So my
daughters are spending their two weeks of summer vacation with their dad—and while
the big picture goodness in this scenario is that they will also see their
extended family, the not so great part is that given the negative behavior and
actions of late, he will likely be indoctrinating them with his emotional
neediness and manipulation. Which makes
me worried and sad and stressed. Even my
attorney has advised to have as minimal contact with this family as possible—the
dynamic of his behavior, the enabling of family violence for generations—it’s
just not okay. But she also advises to
follow the court order, and yes, I do that willingly and without fail.
I want
to protect my babies from that crappity crap, but I know I can’t always be
right there. I know I can’t control what
happens at his house. Once, when initially
going through the prolonged and contentious custody battle, a veteran wisely
advised me that one day, our children grow up, go to college, move out, because
they’ve become adults. For us, we have
to deal with the empty next syndrome earlier.
Somehow, that helped put it in perspective. My children are going to have to find their
voices, much sooner than I had expected, but they can do this.
So at
the advice of my therapist—I have to set aside the worry, because I know he
will do what he does, and when my girls come home, I will be there for
them. Instead, I should focus on what I
can control, which is the environment right in front of me. And while my heart is wishing I could protect
my children from the usual crappity crap that shows no sign of let up, there are
these little, positive things I can focus on, in no particular order:
1) In
the morning, I actually have time to ratchet it up a little bit, i.e. straightening
my hair before going to work, dashing on a little cosmetics if I feel like it. Instead of rushing through the office door, literally
panting from running down the street to get there on time after commuting all over
the island, I actually look somewhat business-casual presentable, befitting my “position”
of quasi-leadership.
2)
Similarly, in the evenings, there’s no mad dash of fighting traffic everywhere
to come home, unloading the car, unpacking lunch bags, racing to get dinner on
the table, then bathtime, bedtime, (right now, ladies!) routine.
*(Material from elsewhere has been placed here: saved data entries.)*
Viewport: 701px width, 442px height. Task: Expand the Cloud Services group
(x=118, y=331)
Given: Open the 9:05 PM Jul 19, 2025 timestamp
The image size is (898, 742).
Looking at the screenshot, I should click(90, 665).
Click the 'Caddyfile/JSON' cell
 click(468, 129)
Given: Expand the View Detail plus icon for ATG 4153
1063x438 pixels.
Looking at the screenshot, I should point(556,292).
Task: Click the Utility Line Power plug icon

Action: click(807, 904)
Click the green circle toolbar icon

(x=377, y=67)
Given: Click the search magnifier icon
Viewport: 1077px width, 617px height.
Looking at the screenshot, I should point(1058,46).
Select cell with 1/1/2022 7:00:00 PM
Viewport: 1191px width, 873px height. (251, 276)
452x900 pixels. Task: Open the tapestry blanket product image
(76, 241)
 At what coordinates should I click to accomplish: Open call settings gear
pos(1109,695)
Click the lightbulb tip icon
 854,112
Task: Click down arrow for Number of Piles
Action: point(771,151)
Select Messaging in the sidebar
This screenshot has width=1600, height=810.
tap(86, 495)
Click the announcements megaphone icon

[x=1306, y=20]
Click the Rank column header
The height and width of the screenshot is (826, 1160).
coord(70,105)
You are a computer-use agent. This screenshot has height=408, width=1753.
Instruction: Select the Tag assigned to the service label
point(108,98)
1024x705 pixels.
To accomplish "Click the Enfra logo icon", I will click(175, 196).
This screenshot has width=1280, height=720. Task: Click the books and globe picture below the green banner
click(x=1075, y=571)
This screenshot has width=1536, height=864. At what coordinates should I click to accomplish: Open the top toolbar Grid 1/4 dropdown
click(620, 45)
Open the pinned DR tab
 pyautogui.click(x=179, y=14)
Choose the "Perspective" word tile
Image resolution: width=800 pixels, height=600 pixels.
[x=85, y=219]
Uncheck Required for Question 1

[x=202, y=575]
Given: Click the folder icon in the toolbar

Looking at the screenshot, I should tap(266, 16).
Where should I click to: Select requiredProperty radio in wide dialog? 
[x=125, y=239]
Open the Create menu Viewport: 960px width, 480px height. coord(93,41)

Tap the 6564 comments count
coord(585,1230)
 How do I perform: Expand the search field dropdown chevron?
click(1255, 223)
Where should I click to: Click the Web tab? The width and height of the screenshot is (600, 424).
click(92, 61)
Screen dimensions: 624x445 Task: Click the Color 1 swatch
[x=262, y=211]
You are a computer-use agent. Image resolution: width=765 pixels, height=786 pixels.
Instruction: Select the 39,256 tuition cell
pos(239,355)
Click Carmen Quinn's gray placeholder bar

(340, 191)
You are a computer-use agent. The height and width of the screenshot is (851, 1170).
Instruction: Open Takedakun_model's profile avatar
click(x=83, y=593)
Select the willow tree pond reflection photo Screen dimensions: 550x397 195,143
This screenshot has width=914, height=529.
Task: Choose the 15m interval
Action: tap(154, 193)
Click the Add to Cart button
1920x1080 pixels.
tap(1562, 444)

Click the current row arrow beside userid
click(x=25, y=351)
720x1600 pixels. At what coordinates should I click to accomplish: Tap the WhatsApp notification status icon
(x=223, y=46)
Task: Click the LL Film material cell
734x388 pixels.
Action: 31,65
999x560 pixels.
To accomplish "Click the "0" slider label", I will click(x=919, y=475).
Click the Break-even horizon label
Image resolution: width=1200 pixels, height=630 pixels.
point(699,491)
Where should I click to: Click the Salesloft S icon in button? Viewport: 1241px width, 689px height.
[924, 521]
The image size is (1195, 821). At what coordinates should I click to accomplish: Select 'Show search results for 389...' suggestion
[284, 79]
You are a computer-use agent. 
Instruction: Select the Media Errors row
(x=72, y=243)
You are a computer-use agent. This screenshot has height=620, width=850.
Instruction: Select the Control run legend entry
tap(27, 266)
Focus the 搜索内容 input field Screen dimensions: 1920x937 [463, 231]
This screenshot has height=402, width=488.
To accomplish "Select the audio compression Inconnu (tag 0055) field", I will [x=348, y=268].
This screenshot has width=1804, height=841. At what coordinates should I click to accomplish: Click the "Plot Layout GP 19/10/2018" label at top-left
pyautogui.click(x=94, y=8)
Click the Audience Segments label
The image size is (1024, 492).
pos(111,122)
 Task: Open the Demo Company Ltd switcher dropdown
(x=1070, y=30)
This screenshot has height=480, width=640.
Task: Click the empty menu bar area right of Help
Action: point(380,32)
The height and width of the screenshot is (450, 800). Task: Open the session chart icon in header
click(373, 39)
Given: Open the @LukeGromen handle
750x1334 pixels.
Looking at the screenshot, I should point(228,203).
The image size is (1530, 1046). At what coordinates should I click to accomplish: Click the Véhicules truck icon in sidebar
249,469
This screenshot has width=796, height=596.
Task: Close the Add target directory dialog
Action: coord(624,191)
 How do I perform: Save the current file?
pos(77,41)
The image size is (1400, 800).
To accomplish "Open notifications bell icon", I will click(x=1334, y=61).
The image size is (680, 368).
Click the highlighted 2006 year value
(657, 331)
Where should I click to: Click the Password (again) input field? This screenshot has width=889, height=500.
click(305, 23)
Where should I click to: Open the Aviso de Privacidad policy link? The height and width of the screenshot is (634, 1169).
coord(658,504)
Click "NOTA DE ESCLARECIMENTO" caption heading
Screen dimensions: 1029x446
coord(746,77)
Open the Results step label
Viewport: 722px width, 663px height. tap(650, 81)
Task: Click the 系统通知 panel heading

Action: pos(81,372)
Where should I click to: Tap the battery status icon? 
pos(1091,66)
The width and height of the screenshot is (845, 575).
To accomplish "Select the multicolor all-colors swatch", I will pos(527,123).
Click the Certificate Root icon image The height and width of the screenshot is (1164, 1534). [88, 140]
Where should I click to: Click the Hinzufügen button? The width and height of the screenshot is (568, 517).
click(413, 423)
I can actually exercise for 25 minutes (Shawn
T, you kill me), and enjoy a glass of wine afterwards with my husband. !!
Wow! What a thought.
3) I
still get to hear my girls’ voices at the end of the day—they call around
dinner time, and I cherish all their little stories and silliness and even if I
can hear him standing over them, or interrupting them, there is still a
connection made. I can’t control what he
does, but I can show up with riddles and knock knock jokes for DD1 and play the
I spy game with DD2 to engage them, even for just a few moments.
4) I
have to be confident that the last big message they got from my house before
going over there was: our hearts are big
enough to love EVERYONE in our family.
So that means giving them room and being supportive that they love their
dad and his family, and be happy that I can respond positively when they tell
me fun stories about what happens there.
5)
Tonight, I’m actually spending an evening out with some girlfriends, pizza and
mojitos, I think. Wow! Adult night out!
6)
Tomorrow, we are celebrating A’s birthday with his closest friends at a fancy schmancy
new restaurant that opened, and we are going to surprise him with an extra
special present based on his fascination with sharks. Another adult night out!!
7) This
week end, I can catch up with OITNB series, as well as get some much needed ocean
therapy time.
8) Yes,
I miss my girls, which in a way makes me somewhat sympathetic with my ex-husband
(except the part where he manipulates/accuses/meddles). I understand the heartache of being separated
from my children. And while I can
understand better, I still don’t excuse poorly behaved actions and words.
9) Each
day that rolls by is another day closer to when my girls come home.
10) Quiet
nights at home with my husband are helping us decompress from the stressors of
late and letting us focus on each other.
And
even though I feel the fear and worry creep in, it ebbs and flows, as I learn
to let go as much as I can, because I have to.
How many times have I advised other single parents in similar predicaments—there
is no control except for what you can do and offer your children. Yes you are the only one who can advocate for
your children, a big responsibility, one which in the end, leaves you in a
position where you can only respond and react to what’s right in front of
you. One situation at a time.
So for
the moment, I’m doing my best to stay hopeful and positive, to embrace this
adult time, to re-charge my batteries for when they come home and my house is
filled with their footsteps, laughter, questions, silliness, challenges,
demands for attention--all the highs and lows of parenting, once again.
I hear you. We're planning a trip when mine are gone for their two weeks - so I'll have something else to focus on.
ReplyDeleteThank you for your post, Liv! Yes...looking forward to some time off, too <3 <3 <3
DeleteIt's really tough to let go even temporarily. It sounds like you have your focus on the right things and staying positive. It's wonderful that your girls call you every night! That's something that really makes a difference, doesn't it? You're very inspiring, Jane!